Assigned task —
Answer these questions using the self-esteem text below:
(a) What is the second step?
(b) What should you keep a diary of?
(c) What does the nugget call the most natural thing to do when you fall down?
[Text under study — start]
The only thing that will stop you from achieving you goal is your thoughts and emotions
Remember, this is the starting process, be careful that you don’t start to argue with yourself, and accomplish nothing.
Step Two
For many, the reason their self esteem is in need, is due to how others have treated them in the past. The second step will be to start treating yourself as a worthwhile person.
1: Self nurture:
Get enough sleep, take regular exercise, eat healthy and DON’T STARVE yourself, practice good hygiene.
One of the most harmful things I have seen is when someone is in a low state of self worth, they don’t eat properly. Make the effort and eat, it does wonders on its own.
Plan good things for yourself: Go to a movie, plant a garden, buy a pet, or watch your favourite T V show.
2: Reward yourself: (This is has helped many people)
Think of the accomplishments you have made recently and reward yourself with something.
3: Remind yourself of strengths:
Not only have a list of the things you do well, but keep a diary of your accomplishments and read often.
4: Forgive yourself: very important.
Forgive yourself when you fail, you are only human; Rome was not built in a day. It took years to get into this state, and will take time to recover.
NUGGET: THE MOST NATURAL THING TO DO WHEN YOU FALL DOWN IS TO GET UP.
[Text under study — finish]
[Information given — start]
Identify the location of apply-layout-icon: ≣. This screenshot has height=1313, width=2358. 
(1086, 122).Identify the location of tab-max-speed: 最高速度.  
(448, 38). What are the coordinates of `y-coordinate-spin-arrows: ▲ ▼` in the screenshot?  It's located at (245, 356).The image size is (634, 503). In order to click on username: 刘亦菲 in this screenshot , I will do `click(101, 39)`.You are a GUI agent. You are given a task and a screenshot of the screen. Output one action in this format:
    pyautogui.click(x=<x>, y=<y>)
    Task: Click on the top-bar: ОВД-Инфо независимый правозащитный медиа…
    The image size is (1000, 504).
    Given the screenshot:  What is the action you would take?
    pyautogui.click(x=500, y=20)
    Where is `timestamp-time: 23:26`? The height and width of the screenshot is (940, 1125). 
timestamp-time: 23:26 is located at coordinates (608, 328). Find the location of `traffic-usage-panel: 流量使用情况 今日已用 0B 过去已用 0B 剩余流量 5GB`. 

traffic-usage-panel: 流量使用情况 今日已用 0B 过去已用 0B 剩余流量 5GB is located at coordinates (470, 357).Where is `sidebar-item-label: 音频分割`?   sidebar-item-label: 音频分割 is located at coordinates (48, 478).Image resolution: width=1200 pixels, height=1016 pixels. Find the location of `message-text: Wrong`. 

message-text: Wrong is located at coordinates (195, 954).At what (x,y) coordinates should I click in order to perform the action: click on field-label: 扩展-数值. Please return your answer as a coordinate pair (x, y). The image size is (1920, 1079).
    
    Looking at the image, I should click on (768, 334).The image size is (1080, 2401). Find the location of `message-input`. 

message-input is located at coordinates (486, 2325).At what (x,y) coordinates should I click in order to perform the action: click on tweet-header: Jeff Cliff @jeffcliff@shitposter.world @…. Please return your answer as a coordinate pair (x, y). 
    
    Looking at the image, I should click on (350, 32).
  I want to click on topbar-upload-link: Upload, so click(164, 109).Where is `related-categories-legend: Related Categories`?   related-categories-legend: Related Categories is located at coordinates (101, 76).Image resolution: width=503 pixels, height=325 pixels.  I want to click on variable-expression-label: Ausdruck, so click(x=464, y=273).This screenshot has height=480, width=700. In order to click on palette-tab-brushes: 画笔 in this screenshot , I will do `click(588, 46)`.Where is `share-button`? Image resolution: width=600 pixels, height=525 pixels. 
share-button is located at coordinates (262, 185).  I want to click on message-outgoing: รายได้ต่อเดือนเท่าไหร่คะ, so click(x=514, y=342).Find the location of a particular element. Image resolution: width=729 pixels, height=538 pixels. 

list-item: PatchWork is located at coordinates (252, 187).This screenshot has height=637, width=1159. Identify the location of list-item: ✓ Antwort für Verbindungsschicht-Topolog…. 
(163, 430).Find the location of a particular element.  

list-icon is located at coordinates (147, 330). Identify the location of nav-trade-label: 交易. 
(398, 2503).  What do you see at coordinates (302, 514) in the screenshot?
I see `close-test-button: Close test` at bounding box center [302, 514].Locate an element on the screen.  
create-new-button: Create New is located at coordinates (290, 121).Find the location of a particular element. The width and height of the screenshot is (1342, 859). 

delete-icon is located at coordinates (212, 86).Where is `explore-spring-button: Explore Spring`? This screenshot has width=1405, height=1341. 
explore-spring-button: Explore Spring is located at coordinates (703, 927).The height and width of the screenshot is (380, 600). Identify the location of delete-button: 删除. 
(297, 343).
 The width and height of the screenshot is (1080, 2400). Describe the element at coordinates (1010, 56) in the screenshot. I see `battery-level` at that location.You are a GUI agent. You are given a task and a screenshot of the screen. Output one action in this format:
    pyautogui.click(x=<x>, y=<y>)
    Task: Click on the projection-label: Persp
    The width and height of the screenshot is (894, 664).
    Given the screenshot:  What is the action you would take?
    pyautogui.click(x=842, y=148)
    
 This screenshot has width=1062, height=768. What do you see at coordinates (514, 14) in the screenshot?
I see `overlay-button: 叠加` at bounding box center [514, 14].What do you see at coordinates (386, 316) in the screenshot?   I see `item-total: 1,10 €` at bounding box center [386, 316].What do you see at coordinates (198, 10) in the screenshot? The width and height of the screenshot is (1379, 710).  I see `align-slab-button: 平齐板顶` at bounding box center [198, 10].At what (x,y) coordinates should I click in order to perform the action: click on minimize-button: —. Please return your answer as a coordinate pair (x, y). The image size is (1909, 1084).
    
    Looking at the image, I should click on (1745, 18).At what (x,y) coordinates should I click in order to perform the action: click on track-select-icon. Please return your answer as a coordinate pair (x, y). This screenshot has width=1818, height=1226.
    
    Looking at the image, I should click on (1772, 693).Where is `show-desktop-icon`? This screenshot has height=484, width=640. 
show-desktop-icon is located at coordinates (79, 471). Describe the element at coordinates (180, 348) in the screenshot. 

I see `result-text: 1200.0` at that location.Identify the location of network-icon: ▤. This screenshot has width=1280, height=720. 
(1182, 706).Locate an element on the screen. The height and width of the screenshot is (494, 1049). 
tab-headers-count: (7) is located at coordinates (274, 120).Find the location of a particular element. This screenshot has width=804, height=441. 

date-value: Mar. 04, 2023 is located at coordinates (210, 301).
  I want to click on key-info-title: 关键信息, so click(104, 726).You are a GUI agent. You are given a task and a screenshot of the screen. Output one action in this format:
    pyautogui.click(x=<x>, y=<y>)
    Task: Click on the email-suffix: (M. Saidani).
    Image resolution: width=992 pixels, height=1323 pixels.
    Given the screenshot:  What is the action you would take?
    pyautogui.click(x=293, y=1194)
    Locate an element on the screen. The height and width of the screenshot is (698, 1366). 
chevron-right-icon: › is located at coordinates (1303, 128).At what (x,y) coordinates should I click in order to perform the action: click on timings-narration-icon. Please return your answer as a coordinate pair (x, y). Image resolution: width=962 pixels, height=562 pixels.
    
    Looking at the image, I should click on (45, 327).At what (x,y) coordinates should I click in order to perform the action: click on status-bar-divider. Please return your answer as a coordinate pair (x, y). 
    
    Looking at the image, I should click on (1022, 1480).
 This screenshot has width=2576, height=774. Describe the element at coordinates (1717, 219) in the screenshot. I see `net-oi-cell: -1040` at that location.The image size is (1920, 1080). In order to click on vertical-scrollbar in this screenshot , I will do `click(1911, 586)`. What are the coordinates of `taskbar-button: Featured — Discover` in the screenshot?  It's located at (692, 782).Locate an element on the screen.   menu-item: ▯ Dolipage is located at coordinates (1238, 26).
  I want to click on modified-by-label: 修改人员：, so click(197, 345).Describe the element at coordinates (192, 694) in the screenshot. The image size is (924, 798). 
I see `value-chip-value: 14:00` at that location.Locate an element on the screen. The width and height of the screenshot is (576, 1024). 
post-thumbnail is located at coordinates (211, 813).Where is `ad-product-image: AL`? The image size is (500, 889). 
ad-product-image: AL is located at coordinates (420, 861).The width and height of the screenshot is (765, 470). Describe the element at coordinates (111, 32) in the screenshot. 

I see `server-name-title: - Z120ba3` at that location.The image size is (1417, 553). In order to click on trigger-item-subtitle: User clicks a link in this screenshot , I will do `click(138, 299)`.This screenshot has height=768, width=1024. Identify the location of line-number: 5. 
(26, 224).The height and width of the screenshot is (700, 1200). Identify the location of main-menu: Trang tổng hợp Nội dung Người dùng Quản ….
[Information given — finish]
Task output —
(a) Start treating yourself as a worthwhile person.
(b) Your accomplishments.
(c) Get up.